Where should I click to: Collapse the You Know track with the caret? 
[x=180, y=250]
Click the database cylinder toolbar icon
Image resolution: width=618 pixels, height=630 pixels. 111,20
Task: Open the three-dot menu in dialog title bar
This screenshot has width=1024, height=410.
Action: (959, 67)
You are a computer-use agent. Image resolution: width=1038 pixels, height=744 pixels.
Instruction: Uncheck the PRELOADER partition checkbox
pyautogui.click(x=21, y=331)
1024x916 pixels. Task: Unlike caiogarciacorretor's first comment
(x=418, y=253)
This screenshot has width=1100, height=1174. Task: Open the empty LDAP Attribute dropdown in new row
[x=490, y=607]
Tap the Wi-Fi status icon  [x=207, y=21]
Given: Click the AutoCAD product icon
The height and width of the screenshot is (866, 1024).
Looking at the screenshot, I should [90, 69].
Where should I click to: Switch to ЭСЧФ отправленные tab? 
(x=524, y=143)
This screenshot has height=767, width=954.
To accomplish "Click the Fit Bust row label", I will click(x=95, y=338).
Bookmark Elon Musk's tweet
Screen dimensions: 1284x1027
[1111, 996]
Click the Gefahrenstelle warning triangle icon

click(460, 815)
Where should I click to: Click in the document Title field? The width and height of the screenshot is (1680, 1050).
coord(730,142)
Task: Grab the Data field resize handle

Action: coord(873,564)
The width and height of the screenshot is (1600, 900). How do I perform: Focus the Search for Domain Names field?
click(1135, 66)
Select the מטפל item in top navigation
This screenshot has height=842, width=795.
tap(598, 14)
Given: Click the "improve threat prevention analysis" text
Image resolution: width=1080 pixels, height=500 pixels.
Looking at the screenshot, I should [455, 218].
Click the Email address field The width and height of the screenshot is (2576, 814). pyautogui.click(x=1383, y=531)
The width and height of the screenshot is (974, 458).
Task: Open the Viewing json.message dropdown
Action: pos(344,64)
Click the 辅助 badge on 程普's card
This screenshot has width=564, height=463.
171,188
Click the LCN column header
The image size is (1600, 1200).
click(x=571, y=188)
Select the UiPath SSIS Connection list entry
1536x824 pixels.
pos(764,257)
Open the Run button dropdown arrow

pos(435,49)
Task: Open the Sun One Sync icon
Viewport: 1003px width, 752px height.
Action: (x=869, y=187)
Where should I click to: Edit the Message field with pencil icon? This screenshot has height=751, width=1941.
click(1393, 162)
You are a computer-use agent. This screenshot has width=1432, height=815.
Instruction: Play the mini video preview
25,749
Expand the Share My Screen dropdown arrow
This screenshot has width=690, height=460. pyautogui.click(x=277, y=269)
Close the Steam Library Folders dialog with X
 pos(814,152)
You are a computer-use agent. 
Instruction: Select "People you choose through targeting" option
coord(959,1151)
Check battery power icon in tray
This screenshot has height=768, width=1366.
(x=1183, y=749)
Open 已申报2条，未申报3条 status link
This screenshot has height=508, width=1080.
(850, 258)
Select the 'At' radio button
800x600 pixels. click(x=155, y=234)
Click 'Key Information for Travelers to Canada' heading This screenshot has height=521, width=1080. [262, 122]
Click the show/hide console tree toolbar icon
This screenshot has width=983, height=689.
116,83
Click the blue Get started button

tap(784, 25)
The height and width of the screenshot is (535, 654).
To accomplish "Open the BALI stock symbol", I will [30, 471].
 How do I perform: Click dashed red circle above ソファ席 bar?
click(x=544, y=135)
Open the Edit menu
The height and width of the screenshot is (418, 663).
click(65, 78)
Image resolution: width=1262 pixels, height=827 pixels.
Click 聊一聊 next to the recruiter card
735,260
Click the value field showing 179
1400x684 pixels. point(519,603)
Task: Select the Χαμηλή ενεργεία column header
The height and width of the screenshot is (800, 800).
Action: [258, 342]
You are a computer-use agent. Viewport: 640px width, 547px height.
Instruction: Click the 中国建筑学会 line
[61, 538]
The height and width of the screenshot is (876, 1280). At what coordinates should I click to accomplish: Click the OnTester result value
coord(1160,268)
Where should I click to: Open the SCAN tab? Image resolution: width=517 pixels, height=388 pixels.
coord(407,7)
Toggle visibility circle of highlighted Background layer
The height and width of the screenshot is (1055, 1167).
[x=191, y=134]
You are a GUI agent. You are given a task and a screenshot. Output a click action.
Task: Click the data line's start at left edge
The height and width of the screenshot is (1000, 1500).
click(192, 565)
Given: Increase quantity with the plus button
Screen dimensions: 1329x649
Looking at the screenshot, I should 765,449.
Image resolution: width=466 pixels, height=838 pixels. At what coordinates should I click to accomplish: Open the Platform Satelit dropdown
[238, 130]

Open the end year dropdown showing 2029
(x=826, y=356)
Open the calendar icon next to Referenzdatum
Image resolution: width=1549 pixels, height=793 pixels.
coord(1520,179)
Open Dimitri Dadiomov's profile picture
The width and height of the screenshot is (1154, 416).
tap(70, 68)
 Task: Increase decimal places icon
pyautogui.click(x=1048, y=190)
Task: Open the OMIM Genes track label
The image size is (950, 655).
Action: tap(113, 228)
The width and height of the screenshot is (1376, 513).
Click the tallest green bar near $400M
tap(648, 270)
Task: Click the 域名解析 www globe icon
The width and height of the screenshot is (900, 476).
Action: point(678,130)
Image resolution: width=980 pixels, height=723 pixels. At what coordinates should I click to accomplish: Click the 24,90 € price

◆ Instructions for the task
Find the line containing "Task: Open the OMIM Genes track label", then output it and every line after it to the end of the data, exactly.

◆ Result of the exercise
Task: Open the OMIM Genes track label
The image size is (950, 655).
Action: tap(113, 228)
The width and height of the screenshot is (1376, 513).
Click the tallest green bar near $400M
tap(648, 270)
Task: Click the 域名解析 www globe icon
The width and height of the screenshot is (900, 476).
Action: point(678,130)
Image resolution: width=980 pixels, height=723 pixels. At what coordinates should I click to accomplish: Click the 24,90 € price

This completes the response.